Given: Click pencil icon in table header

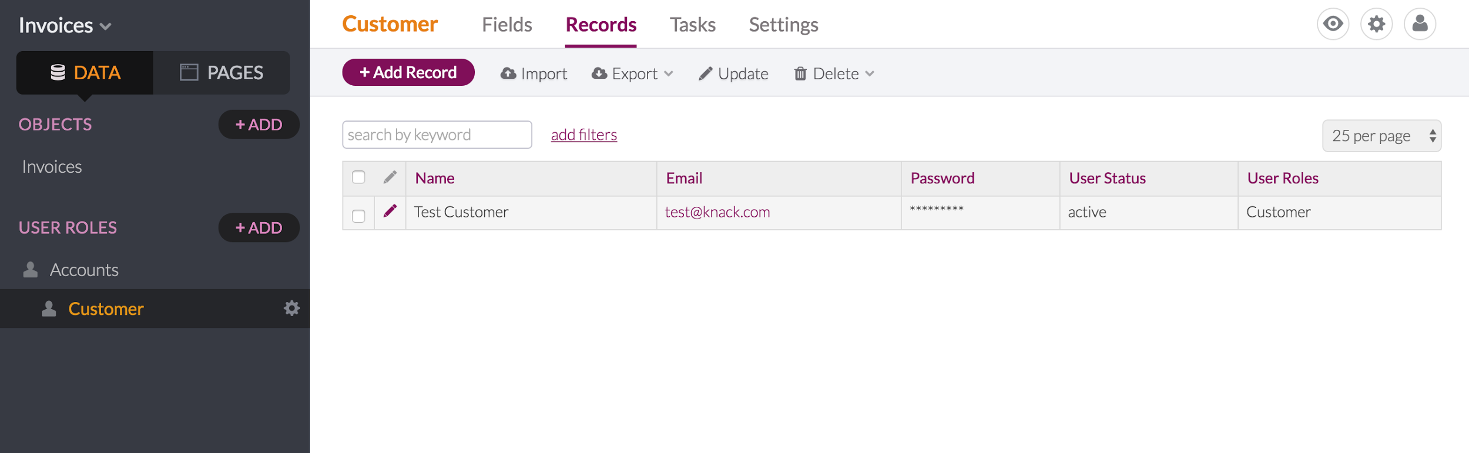Looking at the screenshot, I should 390,177.
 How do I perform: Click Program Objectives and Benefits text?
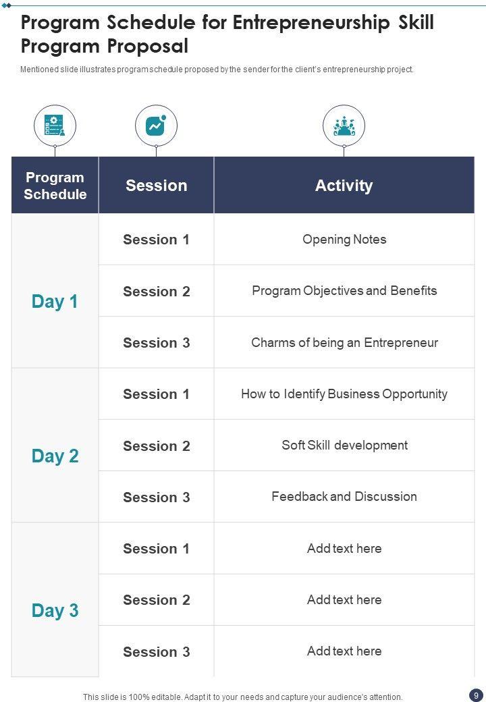click(x=344, y=291)
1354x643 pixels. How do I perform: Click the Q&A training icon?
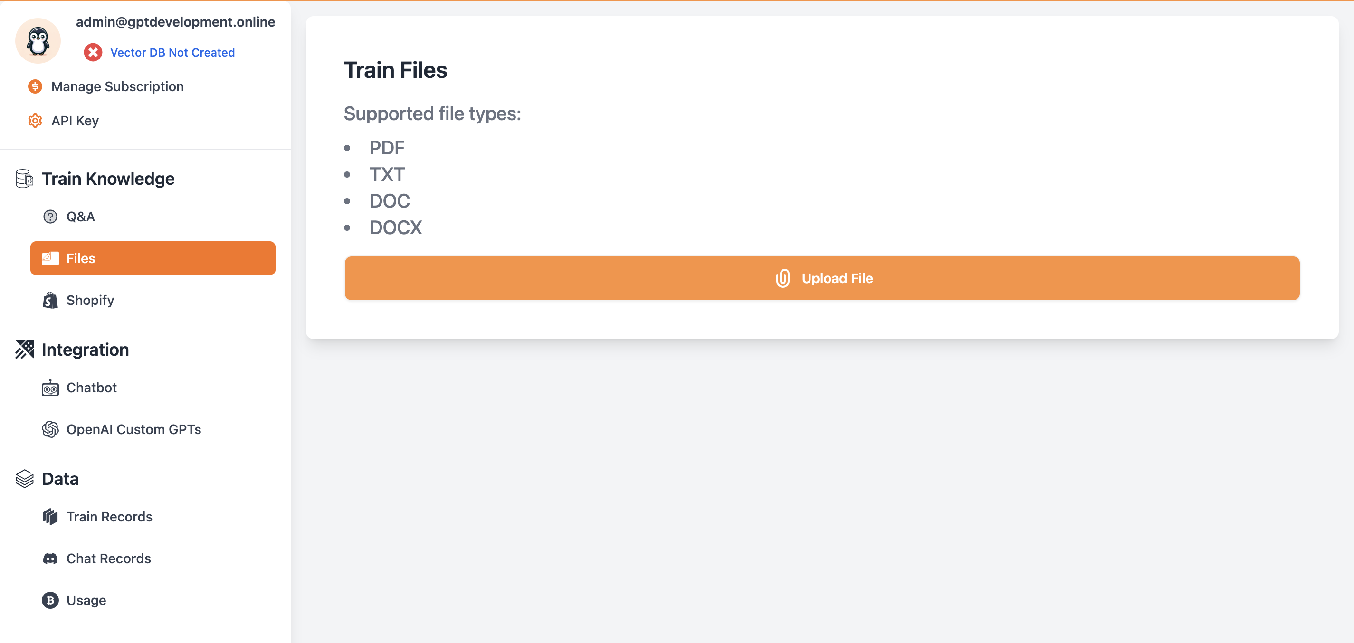pyautogui.click(x=52, y=216)
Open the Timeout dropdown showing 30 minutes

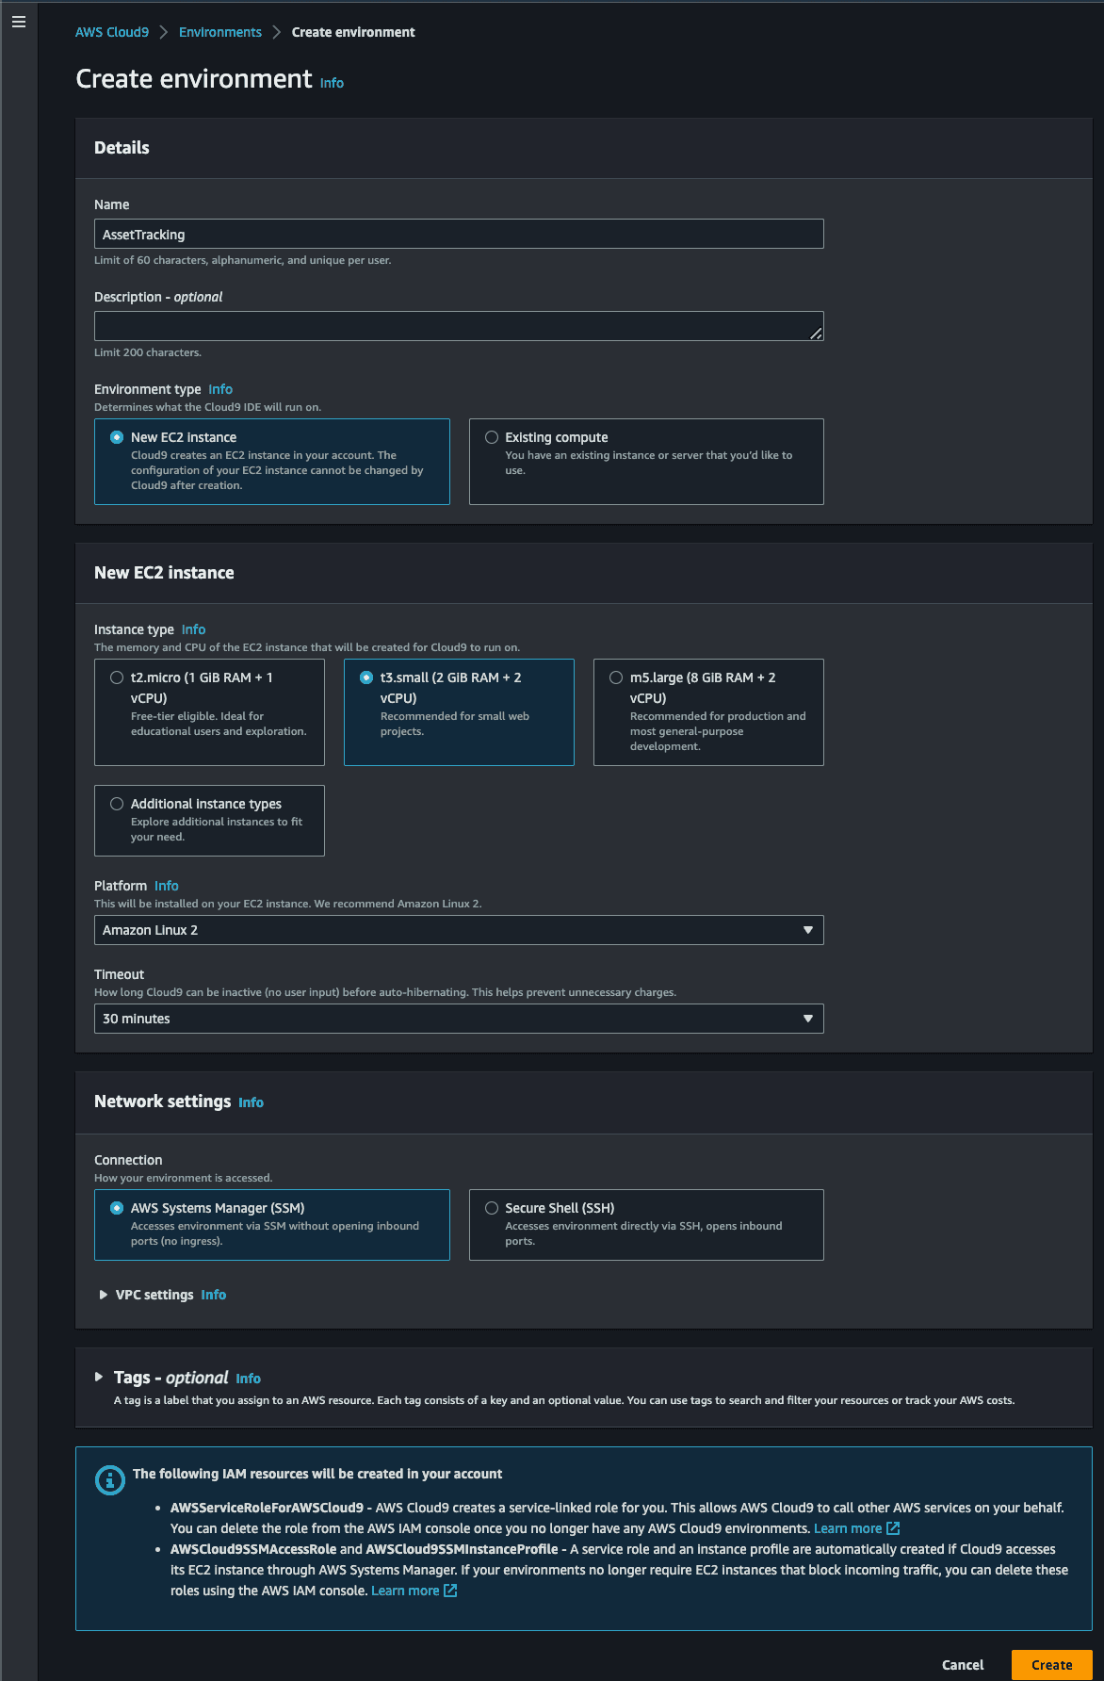pyautogui.click(x=459, y=1019)
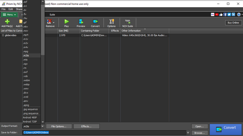Choose Android 480P preset in list
Screen dimensions: 243x136
click(29, 117)
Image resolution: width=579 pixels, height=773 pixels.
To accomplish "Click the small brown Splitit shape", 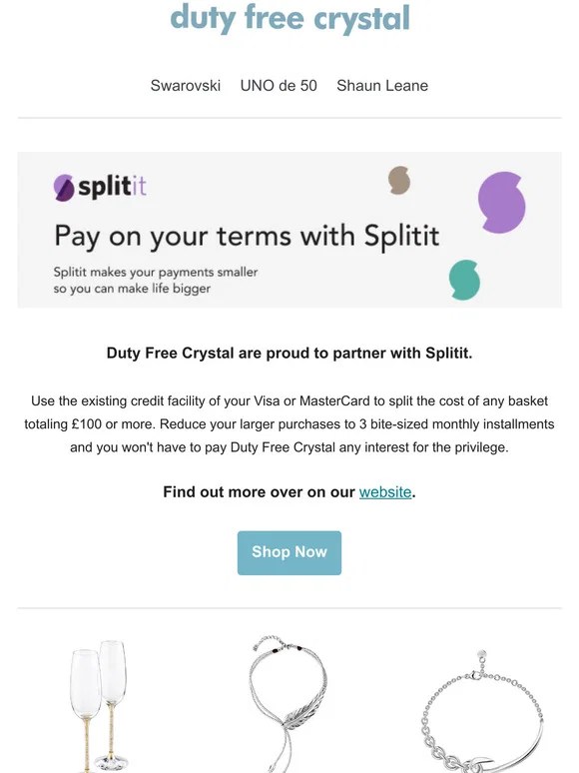I will coord(399,180).
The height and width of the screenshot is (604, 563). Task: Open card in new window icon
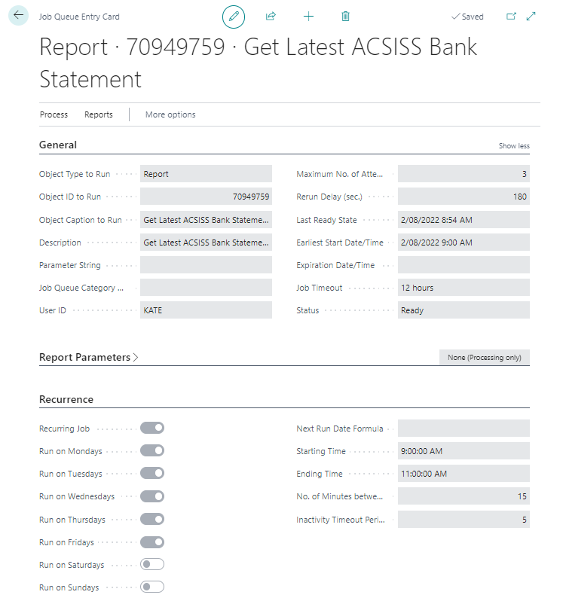[x=512, y=17]
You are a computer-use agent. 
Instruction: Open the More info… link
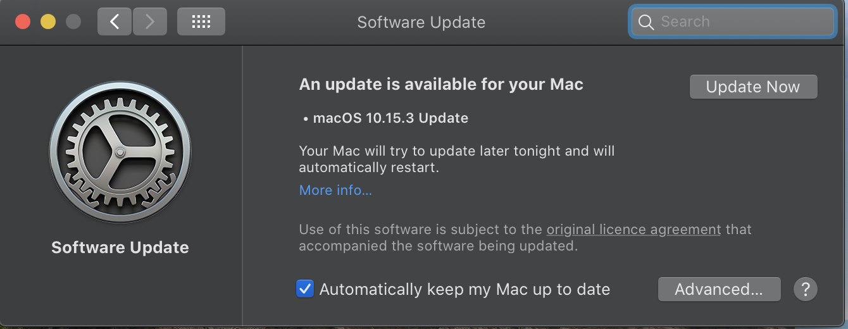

----------

_Work to complete_
Give back exactly the lines from the one containing "You are a computer-use agent." through the last line above, both included, and none of the pictures.

_Response below_
You are a computer-use agent. 
Instruction: Open the More info… link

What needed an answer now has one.